• [Task details] Where does the string "agent" appear? Copy every line of the entries below that holds it.

• [Listed records]
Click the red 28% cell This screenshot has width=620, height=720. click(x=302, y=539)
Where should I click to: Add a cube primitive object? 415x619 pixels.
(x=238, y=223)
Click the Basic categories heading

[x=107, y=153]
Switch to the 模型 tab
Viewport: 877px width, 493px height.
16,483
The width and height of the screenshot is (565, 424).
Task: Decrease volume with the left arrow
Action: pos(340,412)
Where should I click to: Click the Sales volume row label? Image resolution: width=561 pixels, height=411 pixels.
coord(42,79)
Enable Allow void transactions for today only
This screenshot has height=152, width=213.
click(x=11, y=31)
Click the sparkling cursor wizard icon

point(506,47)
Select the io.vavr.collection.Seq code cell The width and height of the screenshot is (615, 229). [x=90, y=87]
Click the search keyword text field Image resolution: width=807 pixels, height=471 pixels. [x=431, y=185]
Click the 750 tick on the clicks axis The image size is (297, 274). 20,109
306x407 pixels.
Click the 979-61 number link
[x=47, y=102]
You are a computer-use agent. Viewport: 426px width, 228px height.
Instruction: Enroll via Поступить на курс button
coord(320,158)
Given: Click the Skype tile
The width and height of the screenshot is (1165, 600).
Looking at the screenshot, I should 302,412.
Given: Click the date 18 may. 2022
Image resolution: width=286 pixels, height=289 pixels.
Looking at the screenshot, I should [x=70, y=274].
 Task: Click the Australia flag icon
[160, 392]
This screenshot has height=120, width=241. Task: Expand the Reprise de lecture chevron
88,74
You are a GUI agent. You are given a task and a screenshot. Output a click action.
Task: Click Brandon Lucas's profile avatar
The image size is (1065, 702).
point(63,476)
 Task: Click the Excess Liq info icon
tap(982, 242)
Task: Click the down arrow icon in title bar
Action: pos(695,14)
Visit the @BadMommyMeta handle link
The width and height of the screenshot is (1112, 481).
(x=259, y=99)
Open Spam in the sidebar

• [Problem solution]
You are a computer-use agent. Viewport: 426px width, 228px height.
You are a GUI agent. You are given a task and a screenshot. Output a click action.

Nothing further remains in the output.